Regarding the “cleaning up after bugs”: I’m not sure if the fsck is the correct place for such logic, perhaps it’s better to integrate code that is able to live with the buggy state and rewrite it correctly as soon, as the data has changed. The other interesting point: What’s if the state is correctly on disk, but it’s read incorrecly. How do you repair such a problem by fsck? As the logic of the fsck is similar to the code that reads the data, it would be obvious, that the same problem would exist in both parts.

For further explanation i just cite the ZFS FAQ:

“Why doesn’t ZFS have an fsck-like utility?

There are two basic reasons to have an fsck-like utility:

* Verify file system integrity – Many times, administrators simply want to make sure that there is no on-disk corruption within their file systems. With most file systems, this involves running fsck while the file system is offline. This can be time consuming and expensive. Instead, ZFS provides the ability to ‘scrub’ all data within a pool while the system is live, finding and repairing any bad data in the process. There are future plans to enhance this to enable background scrubbing.

* Repair on-disk state – If a machine crashes, the on-disk state of some file systems will be inconsistent. The addition of journalling has solved some of these problems, but failure to roll the log may still result in a file system that needs to be repaired. In this case, there are well known pathologies of errors, such as creating a directory entry before updating the parent link, which can be reliably repaired. ZFS does not suffer from this problem because data is always consistent on disk.

A more insidious problem occurs with faulty hardware or software. Even file systems or volume managers that have per-block checksums are vulnerable to a variety of other pathologies that result in valid but corrupt data. In this case, the failure mode is essentially random, and most file systems will panic (if it was metadata) or silently return bad data to the application. In either case, an fsck utility will be of little benefit. Since the corruption matches no known pathology, it will be likely be unrepairable. With ZFS, these errors will be (statistically) nonexistent in a redundant configuration.
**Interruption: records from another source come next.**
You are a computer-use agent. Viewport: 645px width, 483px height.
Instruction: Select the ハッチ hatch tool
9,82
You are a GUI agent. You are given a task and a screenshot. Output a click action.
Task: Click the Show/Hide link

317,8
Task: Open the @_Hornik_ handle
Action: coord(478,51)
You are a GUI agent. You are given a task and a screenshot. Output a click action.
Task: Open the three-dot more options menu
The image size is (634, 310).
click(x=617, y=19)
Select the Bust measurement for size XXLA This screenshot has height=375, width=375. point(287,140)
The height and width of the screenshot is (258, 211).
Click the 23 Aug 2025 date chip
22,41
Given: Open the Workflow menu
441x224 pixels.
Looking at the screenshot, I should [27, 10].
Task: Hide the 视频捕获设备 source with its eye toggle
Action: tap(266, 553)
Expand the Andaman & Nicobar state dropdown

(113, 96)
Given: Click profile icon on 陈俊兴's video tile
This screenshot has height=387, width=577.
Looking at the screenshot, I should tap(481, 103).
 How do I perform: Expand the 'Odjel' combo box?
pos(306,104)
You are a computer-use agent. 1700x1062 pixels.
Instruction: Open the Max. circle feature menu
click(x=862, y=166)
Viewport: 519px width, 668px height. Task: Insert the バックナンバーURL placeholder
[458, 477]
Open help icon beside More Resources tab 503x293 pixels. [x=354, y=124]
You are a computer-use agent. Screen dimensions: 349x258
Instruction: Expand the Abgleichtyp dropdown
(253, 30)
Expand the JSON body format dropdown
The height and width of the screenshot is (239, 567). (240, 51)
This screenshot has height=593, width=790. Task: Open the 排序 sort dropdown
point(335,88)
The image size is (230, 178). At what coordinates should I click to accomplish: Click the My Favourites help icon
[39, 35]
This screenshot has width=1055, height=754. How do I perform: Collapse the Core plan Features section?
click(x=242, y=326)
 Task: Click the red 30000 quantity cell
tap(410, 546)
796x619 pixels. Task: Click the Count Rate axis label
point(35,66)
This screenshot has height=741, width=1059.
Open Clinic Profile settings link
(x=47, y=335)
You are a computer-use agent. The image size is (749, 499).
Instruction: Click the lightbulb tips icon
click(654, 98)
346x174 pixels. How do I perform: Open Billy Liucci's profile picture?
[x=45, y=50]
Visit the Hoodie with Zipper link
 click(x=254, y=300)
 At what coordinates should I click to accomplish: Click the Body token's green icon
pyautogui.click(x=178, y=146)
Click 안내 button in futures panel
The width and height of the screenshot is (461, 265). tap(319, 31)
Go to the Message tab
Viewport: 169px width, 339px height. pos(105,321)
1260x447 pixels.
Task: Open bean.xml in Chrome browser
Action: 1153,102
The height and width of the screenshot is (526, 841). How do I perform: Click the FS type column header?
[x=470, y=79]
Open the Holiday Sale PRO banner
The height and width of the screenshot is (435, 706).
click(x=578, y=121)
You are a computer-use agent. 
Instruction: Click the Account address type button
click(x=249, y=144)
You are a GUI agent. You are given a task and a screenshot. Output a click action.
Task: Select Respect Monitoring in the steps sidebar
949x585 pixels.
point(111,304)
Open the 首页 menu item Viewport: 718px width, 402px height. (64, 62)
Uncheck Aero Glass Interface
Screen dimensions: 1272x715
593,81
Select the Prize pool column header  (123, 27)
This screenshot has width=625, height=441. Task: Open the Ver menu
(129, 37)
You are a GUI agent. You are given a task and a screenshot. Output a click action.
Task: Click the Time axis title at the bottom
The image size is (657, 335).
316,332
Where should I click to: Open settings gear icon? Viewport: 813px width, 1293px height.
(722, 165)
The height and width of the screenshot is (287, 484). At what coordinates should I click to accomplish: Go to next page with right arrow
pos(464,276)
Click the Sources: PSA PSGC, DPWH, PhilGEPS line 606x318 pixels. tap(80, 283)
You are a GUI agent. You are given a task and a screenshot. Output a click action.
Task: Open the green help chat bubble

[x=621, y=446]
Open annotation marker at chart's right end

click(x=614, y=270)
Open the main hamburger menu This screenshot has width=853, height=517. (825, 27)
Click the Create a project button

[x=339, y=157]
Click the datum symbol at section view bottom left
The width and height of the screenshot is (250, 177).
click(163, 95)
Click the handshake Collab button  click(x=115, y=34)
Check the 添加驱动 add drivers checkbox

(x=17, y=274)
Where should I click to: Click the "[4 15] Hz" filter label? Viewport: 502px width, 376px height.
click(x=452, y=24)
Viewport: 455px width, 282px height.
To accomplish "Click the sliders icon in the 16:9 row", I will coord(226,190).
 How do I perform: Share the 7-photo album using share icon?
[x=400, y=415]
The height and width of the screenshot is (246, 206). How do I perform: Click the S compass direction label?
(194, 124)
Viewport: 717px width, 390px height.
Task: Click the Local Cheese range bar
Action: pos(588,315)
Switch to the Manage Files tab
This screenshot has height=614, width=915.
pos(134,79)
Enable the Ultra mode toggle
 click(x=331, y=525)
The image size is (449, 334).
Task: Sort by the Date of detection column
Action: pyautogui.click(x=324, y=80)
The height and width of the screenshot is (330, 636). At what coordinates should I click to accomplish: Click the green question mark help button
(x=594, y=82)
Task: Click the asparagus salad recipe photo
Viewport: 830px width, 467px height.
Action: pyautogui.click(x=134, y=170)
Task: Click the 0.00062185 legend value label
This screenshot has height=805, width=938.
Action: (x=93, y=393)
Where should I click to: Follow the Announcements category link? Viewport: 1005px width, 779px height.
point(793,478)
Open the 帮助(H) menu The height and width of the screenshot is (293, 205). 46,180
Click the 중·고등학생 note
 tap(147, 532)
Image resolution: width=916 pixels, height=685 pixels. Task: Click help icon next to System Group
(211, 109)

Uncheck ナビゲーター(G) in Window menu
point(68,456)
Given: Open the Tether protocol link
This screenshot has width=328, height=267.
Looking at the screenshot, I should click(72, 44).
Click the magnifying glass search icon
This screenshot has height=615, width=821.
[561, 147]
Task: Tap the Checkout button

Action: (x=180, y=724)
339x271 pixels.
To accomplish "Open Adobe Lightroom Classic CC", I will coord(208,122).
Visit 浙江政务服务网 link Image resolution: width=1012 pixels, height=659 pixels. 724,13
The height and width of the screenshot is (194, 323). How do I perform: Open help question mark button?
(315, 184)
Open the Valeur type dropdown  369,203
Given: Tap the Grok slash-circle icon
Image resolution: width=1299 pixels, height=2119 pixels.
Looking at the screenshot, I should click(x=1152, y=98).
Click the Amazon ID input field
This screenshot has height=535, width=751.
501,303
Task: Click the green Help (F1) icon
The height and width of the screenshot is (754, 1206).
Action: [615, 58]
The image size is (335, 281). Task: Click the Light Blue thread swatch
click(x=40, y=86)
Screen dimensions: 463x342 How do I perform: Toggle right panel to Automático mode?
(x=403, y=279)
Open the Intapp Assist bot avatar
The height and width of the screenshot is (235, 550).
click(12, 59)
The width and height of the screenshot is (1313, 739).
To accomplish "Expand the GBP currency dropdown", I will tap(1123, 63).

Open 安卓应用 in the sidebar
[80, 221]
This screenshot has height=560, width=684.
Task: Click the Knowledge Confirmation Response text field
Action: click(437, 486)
In an non-redundant config, these errors are correctly detected, but will result in an I/O error when trying to read the block. It is theoretically possible to write a tool to repair such corruption, though any such attempt would likely be a one-off special tool. Of course, ZFS is equally vulnerable to software bugs, but the bugs would have to result in a consistent pattern of corruption to be repaired by a generic tool. During the 5 years of ZFS development, no such pattern has been seen.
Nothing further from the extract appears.